Exercise aim: Every line in the records below that holds "label" must be identified and copied.

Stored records
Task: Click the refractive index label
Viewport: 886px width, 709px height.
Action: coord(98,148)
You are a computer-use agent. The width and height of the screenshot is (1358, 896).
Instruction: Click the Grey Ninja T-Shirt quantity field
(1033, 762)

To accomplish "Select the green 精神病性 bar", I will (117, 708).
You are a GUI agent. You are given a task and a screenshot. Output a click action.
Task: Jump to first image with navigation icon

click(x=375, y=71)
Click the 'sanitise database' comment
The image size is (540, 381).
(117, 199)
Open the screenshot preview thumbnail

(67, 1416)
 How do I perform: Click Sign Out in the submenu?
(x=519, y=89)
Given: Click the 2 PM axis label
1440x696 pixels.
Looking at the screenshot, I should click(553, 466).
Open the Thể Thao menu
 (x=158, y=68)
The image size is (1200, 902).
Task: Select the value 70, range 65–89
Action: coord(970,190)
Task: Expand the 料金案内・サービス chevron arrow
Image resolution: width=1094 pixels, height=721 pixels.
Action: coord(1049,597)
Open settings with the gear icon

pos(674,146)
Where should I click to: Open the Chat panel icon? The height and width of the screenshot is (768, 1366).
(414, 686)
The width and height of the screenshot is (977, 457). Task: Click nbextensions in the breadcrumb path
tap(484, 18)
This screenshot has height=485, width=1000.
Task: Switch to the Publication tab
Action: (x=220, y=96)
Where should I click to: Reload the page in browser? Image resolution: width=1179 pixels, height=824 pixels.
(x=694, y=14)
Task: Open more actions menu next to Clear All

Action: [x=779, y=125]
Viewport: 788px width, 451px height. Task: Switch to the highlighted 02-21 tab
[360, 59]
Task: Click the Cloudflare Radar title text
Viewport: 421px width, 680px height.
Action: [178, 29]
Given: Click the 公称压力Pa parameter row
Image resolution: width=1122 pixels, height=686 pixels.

Expected answer:
Task: Click the refractive index label
Given: Click the 2 PM axis label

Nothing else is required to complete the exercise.